- Opening Delimiter -
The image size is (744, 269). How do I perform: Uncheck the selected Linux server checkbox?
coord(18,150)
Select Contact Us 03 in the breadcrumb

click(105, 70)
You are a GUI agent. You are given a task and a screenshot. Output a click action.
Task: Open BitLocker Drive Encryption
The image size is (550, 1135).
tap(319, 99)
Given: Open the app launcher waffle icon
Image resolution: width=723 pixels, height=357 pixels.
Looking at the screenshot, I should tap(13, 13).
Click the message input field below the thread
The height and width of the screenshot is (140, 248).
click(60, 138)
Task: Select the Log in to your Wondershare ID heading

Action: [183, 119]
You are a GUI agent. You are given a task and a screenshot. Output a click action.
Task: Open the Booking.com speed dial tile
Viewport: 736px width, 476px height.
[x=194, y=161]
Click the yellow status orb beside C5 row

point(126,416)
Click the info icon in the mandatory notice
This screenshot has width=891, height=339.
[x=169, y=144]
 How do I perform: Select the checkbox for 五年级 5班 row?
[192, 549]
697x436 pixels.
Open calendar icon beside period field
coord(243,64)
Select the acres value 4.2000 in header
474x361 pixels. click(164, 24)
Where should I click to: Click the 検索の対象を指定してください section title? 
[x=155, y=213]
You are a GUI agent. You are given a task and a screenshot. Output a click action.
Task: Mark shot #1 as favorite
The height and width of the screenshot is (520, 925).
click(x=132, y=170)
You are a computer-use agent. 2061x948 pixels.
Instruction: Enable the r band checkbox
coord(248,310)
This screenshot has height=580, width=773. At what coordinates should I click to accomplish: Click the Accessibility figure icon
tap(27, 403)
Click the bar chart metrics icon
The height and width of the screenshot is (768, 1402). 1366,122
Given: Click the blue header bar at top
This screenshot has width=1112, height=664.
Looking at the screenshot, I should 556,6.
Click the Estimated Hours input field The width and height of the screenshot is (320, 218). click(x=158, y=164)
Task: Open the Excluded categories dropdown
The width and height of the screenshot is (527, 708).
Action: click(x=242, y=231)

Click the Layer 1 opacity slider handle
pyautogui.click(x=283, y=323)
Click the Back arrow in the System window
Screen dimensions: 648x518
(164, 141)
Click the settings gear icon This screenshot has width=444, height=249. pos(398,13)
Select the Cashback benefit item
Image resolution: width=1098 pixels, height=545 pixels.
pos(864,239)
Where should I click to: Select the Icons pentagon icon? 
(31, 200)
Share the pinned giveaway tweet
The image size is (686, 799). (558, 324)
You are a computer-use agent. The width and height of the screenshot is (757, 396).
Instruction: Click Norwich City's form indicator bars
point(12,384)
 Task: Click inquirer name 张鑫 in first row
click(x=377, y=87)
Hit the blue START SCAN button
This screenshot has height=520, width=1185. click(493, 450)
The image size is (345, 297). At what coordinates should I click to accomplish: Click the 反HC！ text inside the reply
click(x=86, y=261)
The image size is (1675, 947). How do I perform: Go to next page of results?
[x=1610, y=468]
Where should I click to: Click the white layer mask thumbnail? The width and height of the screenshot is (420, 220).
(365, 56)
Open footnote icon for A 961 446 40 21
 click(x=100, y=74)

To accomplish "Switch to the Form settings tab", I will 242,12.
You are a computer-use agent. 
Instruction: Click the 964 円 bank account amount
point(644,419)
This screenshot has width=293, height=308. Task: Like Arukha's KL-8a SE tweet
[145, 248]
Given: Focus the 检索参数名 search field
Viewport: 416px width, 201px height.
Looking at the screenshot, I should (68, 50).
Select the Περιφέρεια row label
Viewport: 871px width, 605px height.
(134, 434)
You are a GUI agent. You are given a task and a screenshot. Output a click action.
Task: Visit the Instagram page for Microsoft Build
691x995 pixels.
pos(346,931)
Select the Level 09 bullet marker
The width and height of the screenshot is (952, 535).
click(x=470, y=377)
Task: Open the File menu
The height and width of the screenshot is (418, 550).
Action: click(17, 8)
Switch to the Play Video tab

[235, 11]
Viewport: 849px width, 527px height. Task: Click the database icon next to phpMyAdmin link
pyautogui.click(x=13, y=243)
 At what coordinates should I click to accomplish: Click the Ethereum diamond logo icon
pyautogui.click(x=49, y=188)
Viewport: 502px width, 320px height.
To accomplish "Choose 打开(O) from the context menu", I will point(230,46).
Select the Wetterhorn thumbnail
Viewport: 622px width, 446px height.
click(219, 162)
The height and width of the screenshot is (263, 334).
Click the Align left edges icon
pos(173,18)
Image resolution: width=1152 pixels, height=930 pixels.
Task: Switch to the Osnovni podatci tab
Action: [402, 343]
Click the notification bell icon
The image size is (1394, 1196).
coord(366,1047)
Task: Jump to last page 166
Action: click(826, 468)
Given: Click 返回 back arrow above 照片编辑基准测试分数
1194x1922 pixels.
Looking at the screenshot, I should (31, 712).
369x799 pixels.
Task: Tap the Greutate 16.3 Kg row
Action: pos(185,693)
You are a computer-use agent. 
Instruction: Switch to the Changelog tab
- Closing Delimiter -
§ **TASK BRIEF**
Please copy each line of the material that has the string "menu" somewhere in it.

§ **RESULT FOR THIS TASK**
Task: Open the File menu
To accomplish "Choose 打开(O) from the context menu", I will point(230,46).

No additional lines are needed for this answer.